# 16. Tutorial 8: Basic econometric analysis (3)

#### Naoki TANI
#### Center for Advanced Policy Studies (CAPS), Institute of Economic Research, Kyoto University
#### May 30, 2024

In [1]:
import numpy as np
import pandas as pd
import matplotlib.pyplot as plt
from IPython.display import Image
from statsmodels.formula.api import ols, logit, probit
from statsmodels.iolib.summary2 import summary_col


KeyboardInterrupt



## 1. Difference-in-Differences (DiD)
### 1-1. Introduction
#### DiD is one of the most common approaches for analyzing the causal effect of policy intervention.
#### We start with the canonical version of DiD with $2$ periods and $2$ groups.
#### ・2 periods: `t` (before the intervention) and `t+1` (after the intervention).
#### ・2 groups: `treated` and `untreated`.

#### Suppose that
#### ・$Y_{treated,t}$ is treated group's outcome before treatment period.
#### ・$Y_{untreated,t}$ is untreated group's outcome before treatment period.
#### ・$Y_{untreated,t+1}$ is untreated group's outcome after treatment period.
#### ・$Y_{treated,t+1}(1)$ is treated group's treated outcome after treatment period.
#### ・$Y_{treated,t+1}(0)$ is treated group's untreated outcome after treatment period (unobserved).

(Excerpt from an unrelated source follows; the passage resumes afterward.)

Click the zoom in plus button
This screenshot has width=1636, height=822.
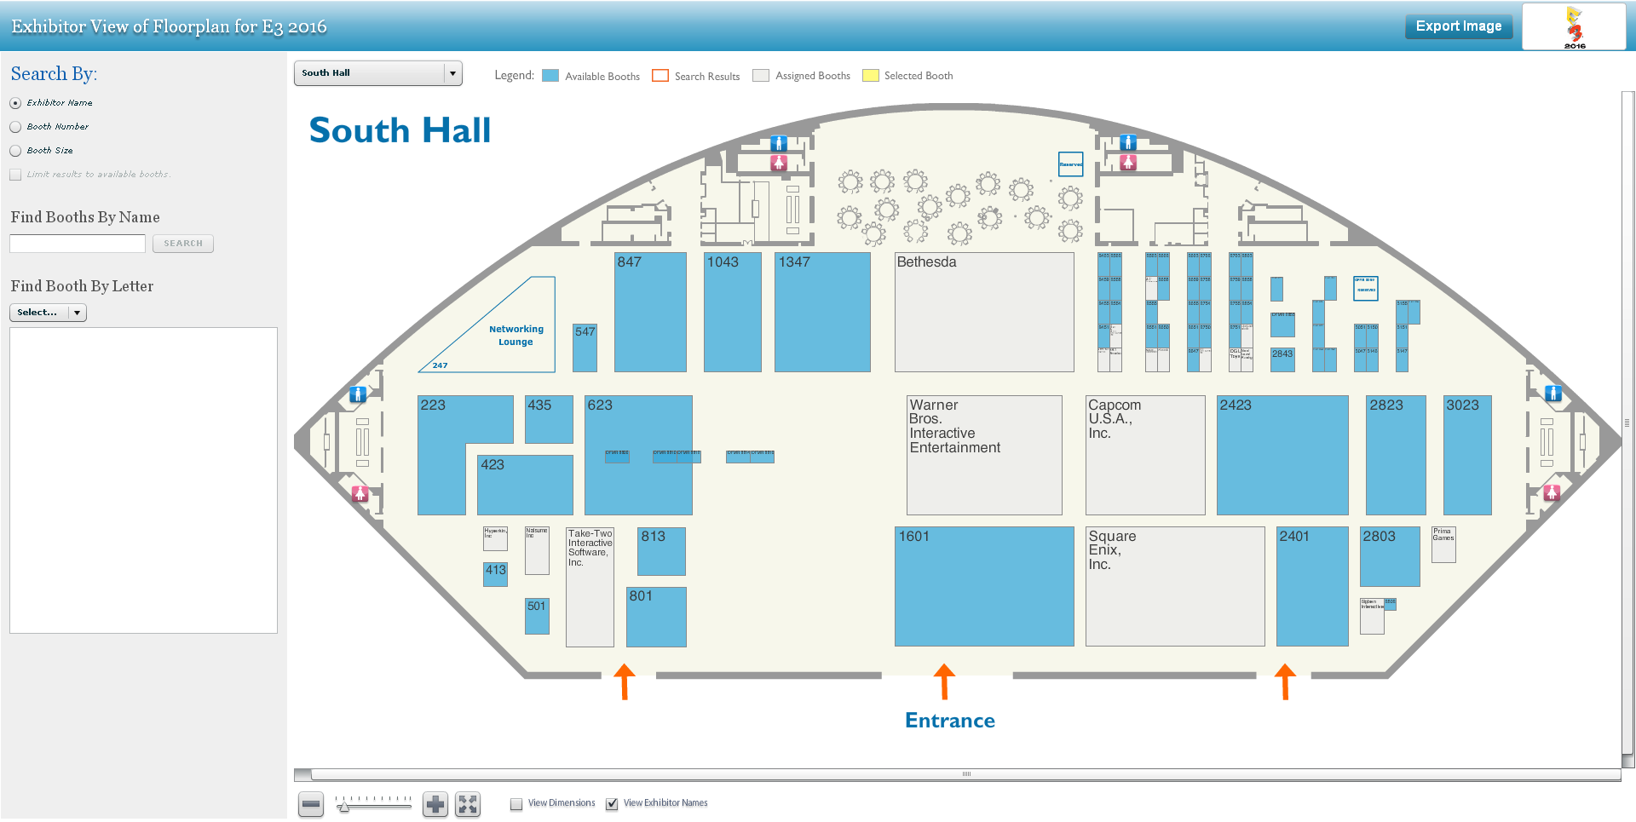point(435,804)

#### The average treatment effect is
#### $$\text{ATE} = Y_{treated,t+1}(1) - Y_{treated,t+1}(0),$$
#### but we do not observe $Y_{treated,t+1}(0)$.
#### We estimate it by using parallel trends assumption.
#### $$\widehat{\text{ATE}} = (Y_{treated,t+1}(1) - Y_{treated,t}) - (Y_{untreated,t+1} - Y_{untreated,t})$$

#### We can obtain $\widehat{\text{ATE}}$ by estimating $\delta$ of the linear regression model.
#### $$Y_{it} = \alpha + \beta \text{Treated_group}_i + \gamma \text{Treated_period}_t + \delta \text{Treated_group}_i \times \text{Treated_period}_it + \epsilon_{it}$$

In [None]:
## Example of consumption data
establishment = pd.read_csv('R3census_b1_006_1.csv')
establishment.drop(index=[0,1,2,3,4], inplace=True)

# replace values of some cells in order to use the column of index "0" as a new column index. 
establishment.iloc[0,:5] = establishment.iloc[2,:5]
establishment.set_axis(establishment.iloc[0,:], axis=1, inplace=True)
establishment

establishment.drop(index=[5,6,7], inplace=True)

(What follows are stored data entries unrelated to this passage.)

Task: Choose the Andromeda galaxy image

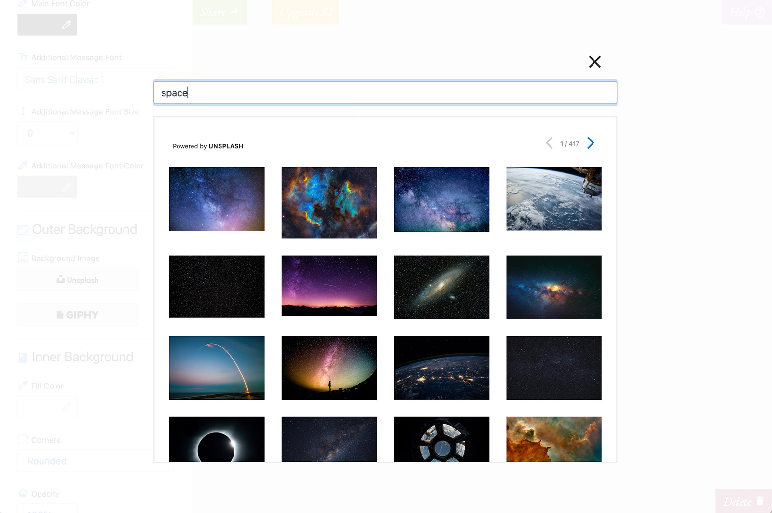Action: (x=441, y=287)
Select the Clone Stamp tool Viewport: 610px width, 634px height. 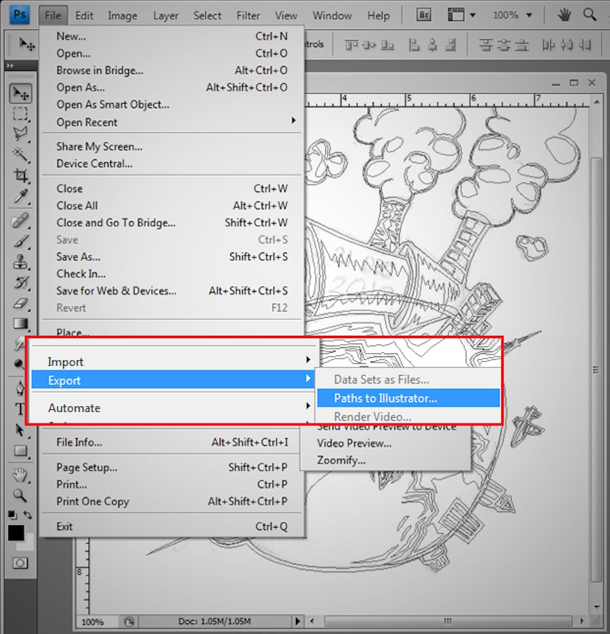[x=20, y=262]
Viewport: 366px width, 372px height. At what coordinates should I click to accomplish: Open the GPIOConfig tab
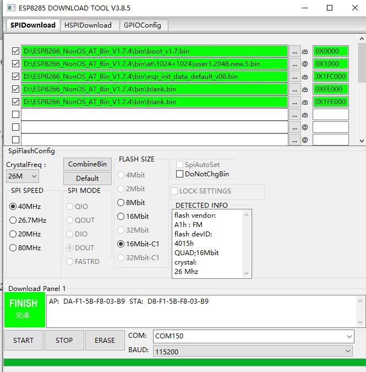point(142,25)
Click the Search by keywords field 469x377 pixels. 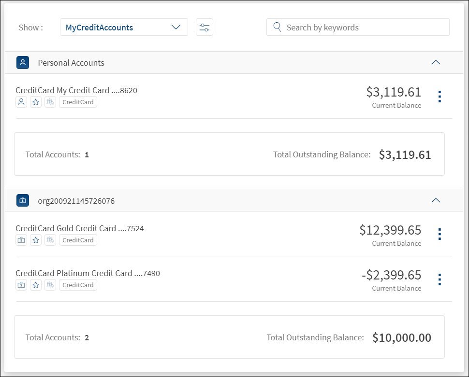pyautogui.click(x=358, y=28)
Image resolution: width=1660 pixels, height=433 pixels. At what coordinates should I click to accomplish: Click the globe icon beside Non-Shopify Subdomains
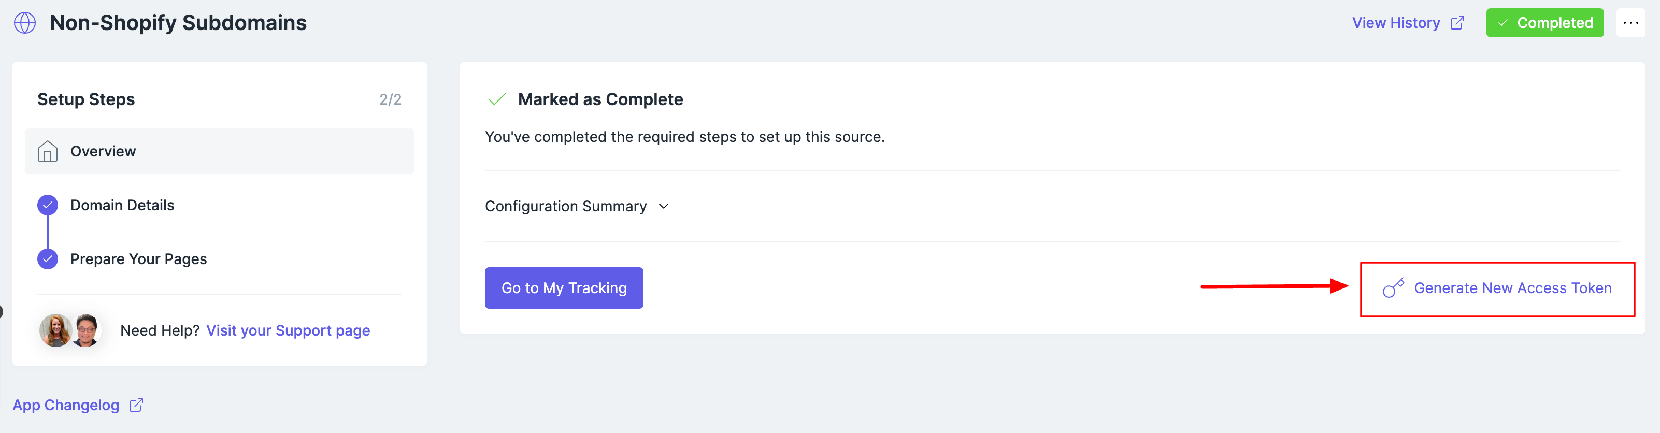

# Extract relevant columns
establishment = establishment.loc[:,['地域区分','産業大分類','産業中分類','事業所数']]

#establishment['地域区分'].str.split('_', expand=True)
establishment = pd.concat([establishment, establishment['地域区分'].str.split('_', expand=True)], axis=1)
establishment.rename(columns={0: 'city_code', 1: 'city'}, inplace=True)
establishment.drop('地域区分',axis=1,inplace=True)

# convert data type
establishment['city_code'] = establishment['city_code'].astype('int64')

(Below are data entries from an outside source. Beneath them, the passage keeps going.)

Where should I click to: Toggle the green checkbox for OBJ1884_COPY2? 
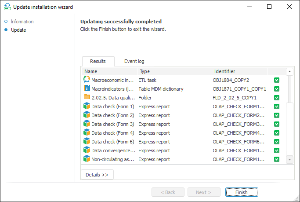277,80
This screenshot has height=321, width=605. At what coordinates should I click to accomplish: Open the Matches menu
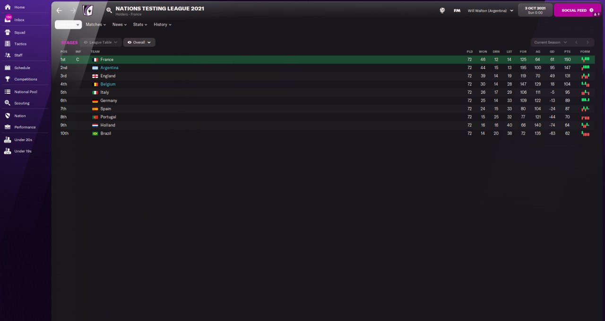pyautogui.click(x=95, y=25)
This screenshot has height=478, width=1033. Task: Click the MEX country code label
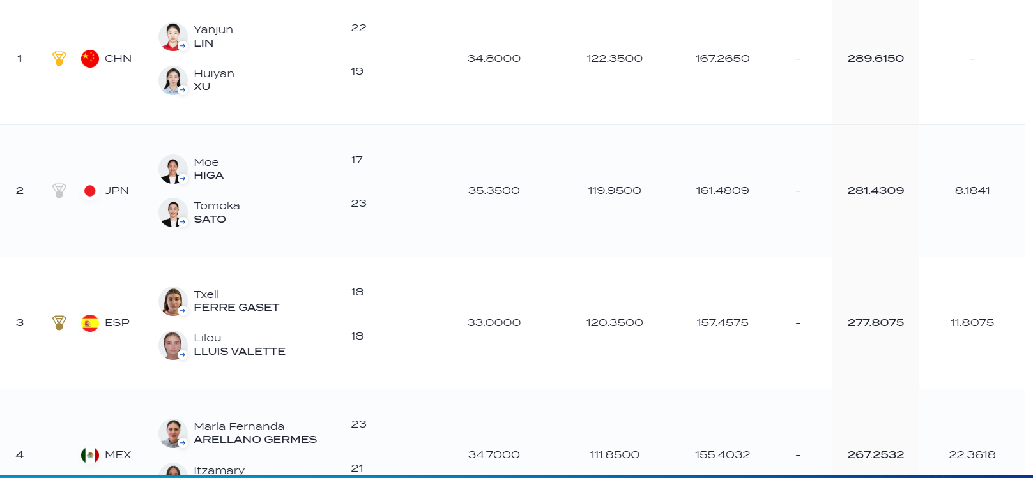tap(118, 454)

# Convert object to integer
establishment['事業所数'] = establishment['事業所数'].str.replace(',', '')
establishment['事業所数'] = establishment['事業所数'].replace('-','0').astype('int64')

# We want to get data of cities in `高知県`, `高松市`, `徳島市`, and `松山市`. 
establishment = establishment.loc[((establishment['city_code']>=39201) & (establishment['city_code']<=39428)) | #高知県内の市町村
                                  (establishment['city_code']==37201) | #高松市
                                  (establishment['city_code']==36201) | #徳島市
                                  (establishment['city_code']==38201)   #松山市
                                 ]

# Get number of establishments of "卸売業、小売業"
establishment = establishment.loc[establishment['産業大分類']=='I']

# Rename the column names
establishment.rename(columns={'事業所数':'num_establishments_retail'}, inplace=True)

# Drop unnecessary columns
establishment.drop(['産業大分類','産業中分類','city_code'], axis=1, inplace=True)

establishment;

In [None]:
df = pd.read_csv('consumption_data.csv')

# drop rows if all values in the rows are NaN
df.dropna(how='all', inplace=True)

# rename column name
df.rename(columns={'決済日 の週':'week',
                 '業種①':'industry',
                 '性別':'sex',
                 '年代':'age',
                 '市区町村':'city',
                 '居住地方①':'residence',
                 '人数':'num_user',
                 '金額':'value',
                 '件数':'num_uses'}, inplace=True)

#import datatime module
from datetime import datetime
# convert "年月日" string to datetime by using datetime module.
df['week'] = df['week'].map(lambda x: datetime.strptime(x,'%Y年%m月%d日'))

# Add "year" column
df['year'] = 2023
df.loc[df['week']<pd.to_datetime('2020-1-1'), 'year'] = 2019

# Convert object to integer
df['value'] = df['value'].str.replace(',', '').astype(int)

# "秘匿項目"
df['num_user'] = df['num_user'].replace(0.0,np.nan)
df['num_uses'] = df['num_uses'].replace(0.0,np.nan)

# Correct wrong city name
df['city'] = df['city'].replace('中村市','四万十市')
df['city'] = df['city'].replace('香美郡赤岡町','香南市')
df['city'] = df['city'].replace('香美郡土佐山田町','香美市')
df['city'] = df['city'].replace('吾川郡伊野町','吾川郡いの町')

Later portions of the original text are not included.